== Segment start ==

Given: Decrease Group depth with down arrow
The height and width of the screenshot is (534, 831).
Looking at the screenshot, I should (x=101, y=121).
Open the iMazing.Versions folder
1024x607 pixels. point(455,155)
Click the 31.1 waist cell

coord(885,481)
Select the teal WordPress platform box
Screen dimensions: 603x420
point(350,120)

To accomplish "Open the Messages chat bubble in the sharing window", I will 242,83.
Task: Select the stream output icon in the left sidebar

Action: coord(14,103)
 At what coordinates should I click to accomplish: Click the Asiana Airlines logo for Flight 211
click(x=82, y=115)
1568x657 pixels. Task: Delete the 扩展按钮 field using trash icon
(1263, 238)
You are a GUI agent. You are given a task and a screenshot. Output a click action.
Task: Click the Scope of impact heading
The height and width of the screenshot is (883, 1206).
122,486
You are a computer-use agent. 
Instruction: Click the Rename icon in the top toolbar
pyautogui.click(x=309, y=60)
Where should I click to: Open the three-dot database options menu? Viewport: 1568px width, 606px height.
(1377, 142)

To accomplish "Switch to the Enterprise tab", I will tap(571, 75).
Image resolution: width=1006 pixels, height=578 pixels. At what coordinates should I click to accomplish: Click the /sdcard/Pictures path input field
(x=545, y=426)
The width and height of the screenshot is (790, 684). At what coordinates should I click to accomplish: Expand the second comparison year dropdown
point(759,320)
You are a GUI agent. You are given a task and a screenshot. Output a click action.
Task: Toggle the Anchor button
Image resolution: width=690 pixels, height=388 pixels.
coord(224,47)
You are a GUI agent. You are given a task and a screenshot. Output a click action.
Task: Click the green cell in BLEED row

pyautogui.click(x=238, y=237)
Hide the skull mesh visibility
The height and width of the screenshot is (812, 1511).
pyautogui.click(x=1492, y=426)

== Segment end ==

If a line of the data above contains "will", copy it out.

Your solution:
To accomplish "Open the Messages chat bubble in the sharing window", I will 242,83.
To accomplish "Switch to the Enterprise tab", I will tap(571, 75).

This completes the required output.